[start]

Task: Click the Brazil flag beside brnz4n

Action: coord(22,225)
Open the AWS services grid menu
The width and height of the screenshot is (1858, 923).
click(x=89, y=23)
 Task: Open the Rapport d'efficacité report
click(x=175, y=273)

[end]
[start]

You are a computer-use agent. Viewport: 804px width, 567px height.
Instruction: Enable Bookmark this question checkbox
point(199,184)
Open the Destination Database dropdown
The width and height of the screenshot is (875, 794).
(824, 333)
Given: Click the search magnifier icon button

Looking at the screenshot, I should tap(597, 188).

[end]
[start]

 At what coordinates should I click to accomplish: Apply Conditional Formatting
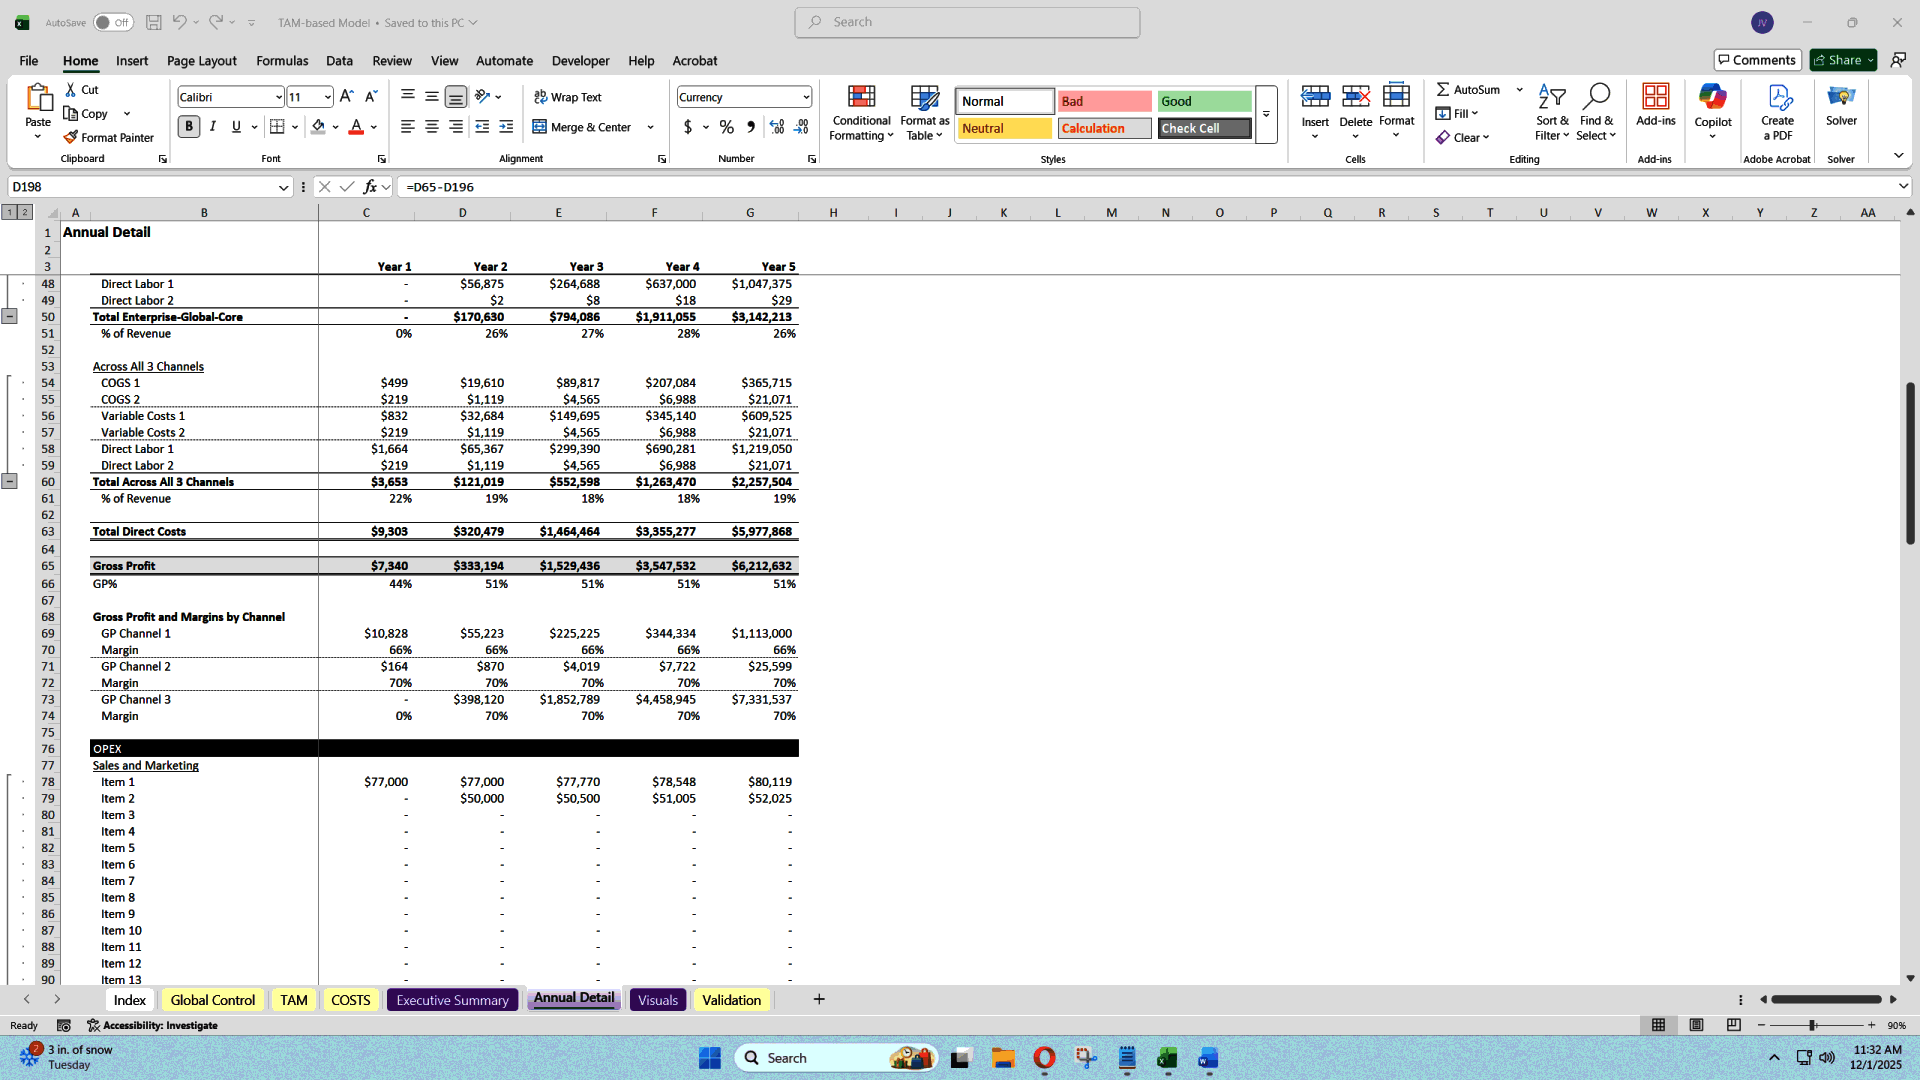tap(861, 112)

[end]

• [Exercise goal]: Gather every line above that contains the word "Open", and copy each one out in full.

• [Task answer]:
Open the AWS services grid menu
 Task: Open the Rapport d'efficacité report
Open the Destination Database dropdown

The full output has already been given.